Era quivi che la prendeva la sua colazione, prima di ricevere la scossa elettrica.
Ella mangiò quel mattino senza appetito, a causa della notte passata nell'insonnia.
Sarah trovolla più pallida, gli occhi velati, le orbite offuscate e più incavate. La non disse nulla, però, per non attristarla.
Maud s'impressionava sempre, apprendendo che l'andava più male. A venti anni! vedere, a venti anni, la morte che si avanza a passo lento, cauto, guardingo, da traditrice!… Maud bevve un uovo fresco, prese una cucchiaiata di gelée ed un boccone di petto di beccaccia. Poi, si allungò sulla dormeuse.
Sarah, impiedi innanzi a lei, attendeva l'ordine di darle le due fila della pila.
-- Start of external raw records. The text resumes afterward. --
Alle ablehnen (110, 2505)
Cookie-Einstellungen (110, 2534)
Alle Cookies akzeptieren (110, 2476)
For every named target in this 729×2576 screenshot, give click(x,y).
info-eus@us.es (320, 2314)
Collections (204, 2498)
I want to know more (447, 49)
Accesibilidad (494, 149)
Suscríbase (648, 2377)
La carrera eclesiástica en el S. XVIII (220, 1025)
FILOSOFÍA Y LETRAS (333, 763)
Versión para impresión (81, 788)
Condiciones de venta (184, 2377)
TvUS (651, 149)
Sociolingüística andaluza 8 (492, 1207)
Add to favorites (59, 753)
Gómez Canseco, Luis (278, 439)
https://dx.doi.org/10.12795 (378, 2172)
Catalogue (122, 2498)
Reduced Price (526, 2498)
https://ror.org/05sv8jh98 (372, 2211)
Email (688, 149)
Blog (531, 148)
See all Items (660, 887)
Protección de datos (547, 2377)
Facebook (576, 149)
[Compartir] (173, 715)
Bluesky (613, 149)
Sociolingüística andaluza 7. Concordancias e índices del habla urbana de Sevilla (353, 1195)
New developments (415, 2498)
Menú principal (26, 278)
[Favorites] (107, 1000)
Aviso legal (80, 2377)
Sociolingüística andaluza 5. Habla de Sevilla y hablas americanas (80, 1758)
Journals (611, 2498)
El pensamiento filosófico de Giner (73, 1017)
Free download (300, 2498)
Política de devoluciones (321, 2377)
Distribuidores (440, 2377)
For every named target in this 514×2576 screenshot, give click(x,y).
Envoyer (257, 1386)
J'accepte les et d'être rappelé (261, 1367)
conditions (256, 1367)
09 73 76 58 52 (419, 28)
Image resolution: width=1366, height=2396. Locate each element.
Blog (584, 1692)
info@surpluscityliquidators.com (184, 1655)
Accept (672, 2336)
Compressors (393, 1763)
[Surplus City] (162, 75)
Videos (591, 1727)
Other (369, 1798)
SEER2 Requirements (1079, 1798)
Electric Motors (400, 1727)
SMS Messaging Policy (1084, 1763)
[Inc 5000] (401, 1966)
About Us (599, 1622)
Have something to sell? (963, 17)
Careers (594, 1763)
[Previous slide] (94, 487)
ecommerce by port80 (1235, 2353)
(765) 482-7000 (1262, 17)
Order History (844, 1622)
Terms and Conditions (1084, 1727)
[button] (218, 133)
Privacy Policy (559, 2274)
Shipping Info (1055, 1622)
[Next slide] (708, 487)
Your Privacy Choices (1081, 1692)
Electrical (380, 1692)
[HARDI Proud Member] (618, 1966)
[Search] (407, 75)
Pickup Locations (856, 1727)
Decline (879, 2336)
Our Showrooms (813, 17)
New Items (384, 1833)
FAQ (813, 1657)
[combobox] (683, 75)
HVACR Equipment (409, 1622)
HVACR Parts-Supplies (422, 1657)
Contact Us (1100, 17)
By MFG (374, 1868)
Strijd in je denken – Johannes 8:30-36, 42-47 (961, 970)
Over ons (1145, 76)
Maud si taceva. Si sarebbe detto che l'avesse obliata. Il suo spirito spaziava altrove, batteva i campi, saltava dall'ospizio di Londra al castello di Lavandall, dalla villa di Saint-Germain a Nizza, dal principe Pietro al conte Alessandro. Aveva bisogno di dormire. L'odore dei fiori le faceva male… E poi, di un tratto, ella si vide come se fosse divenuta folle… Gettò un grido. Allora, ella si accorse di Sarah che aspettava.
—Fa presto dunque, my dear,—ella sclamò. Finiamola. O' sonno.